[INFORMATION PROVIDED]:
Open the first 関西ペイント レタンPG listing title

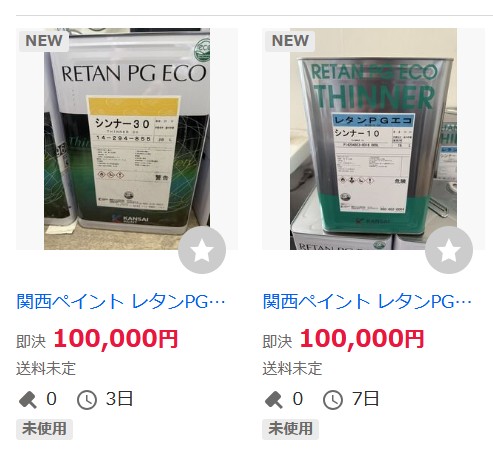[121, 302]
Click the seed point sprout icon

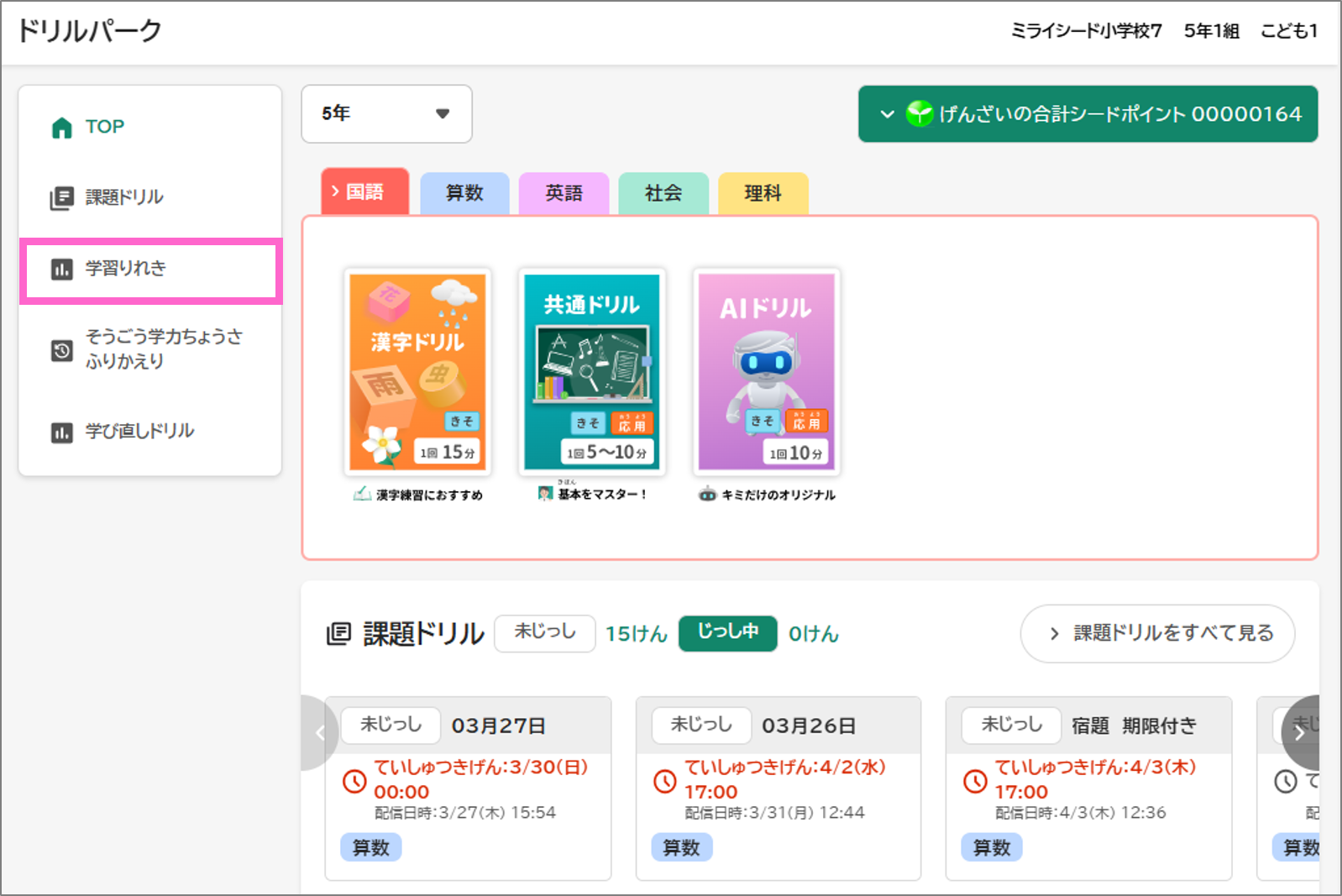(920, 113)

...

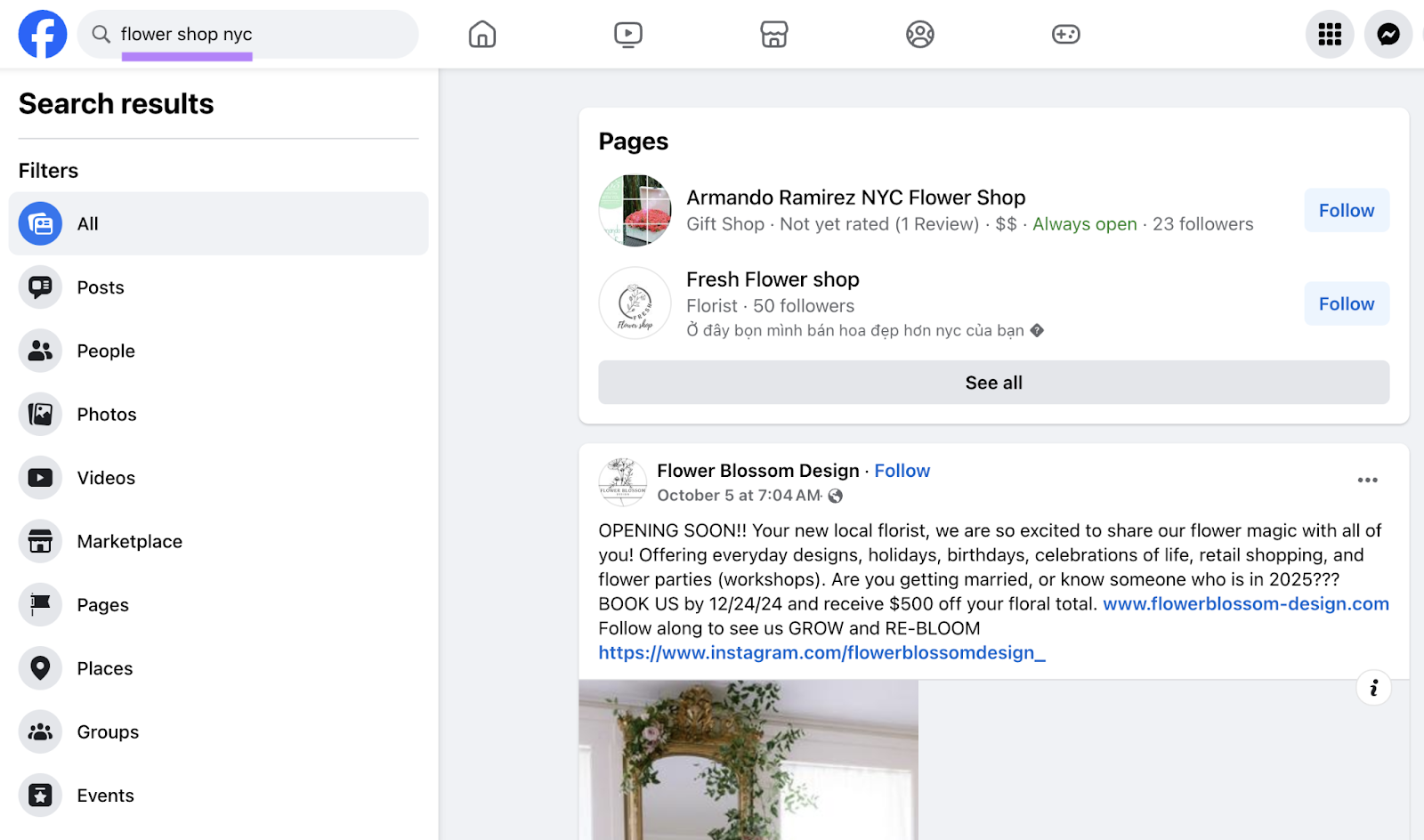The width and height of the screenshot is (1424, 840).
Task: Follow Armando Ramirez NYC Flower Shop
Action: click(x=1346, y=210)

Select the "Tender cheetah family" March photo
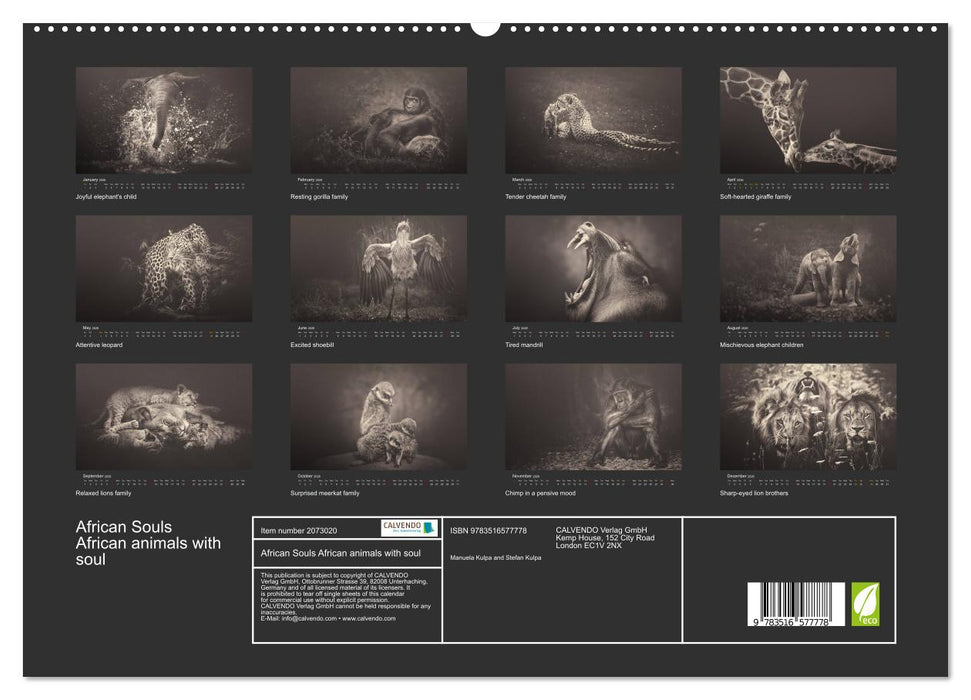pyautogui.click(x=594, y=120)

* * *

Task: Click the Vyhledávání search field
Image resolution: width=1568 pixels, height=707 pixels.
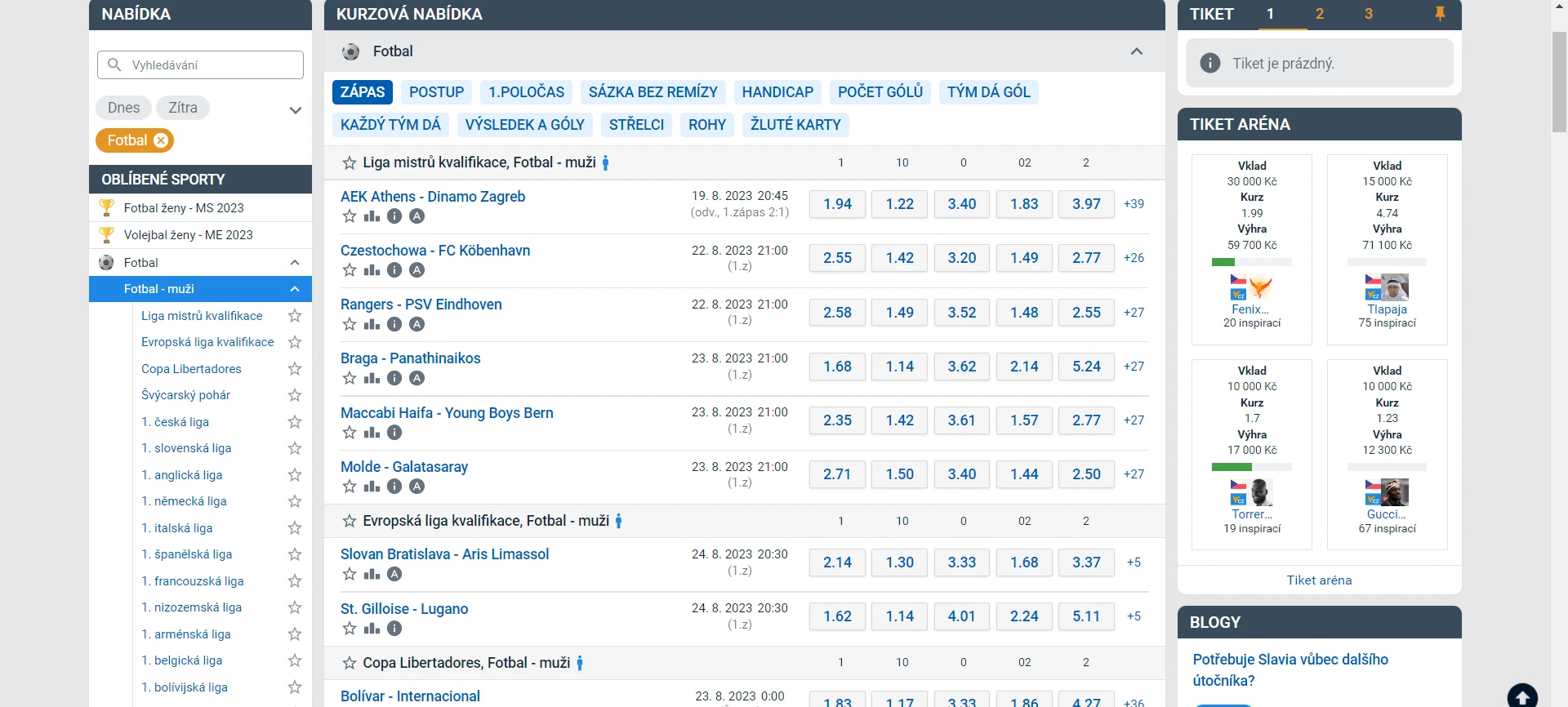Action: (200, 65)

[WHAT YOU NEED TO DO]: Please count the lines in the listing above that contain the string "Task", and reply with that number alone.

[COMPLETE ANSWER]: 2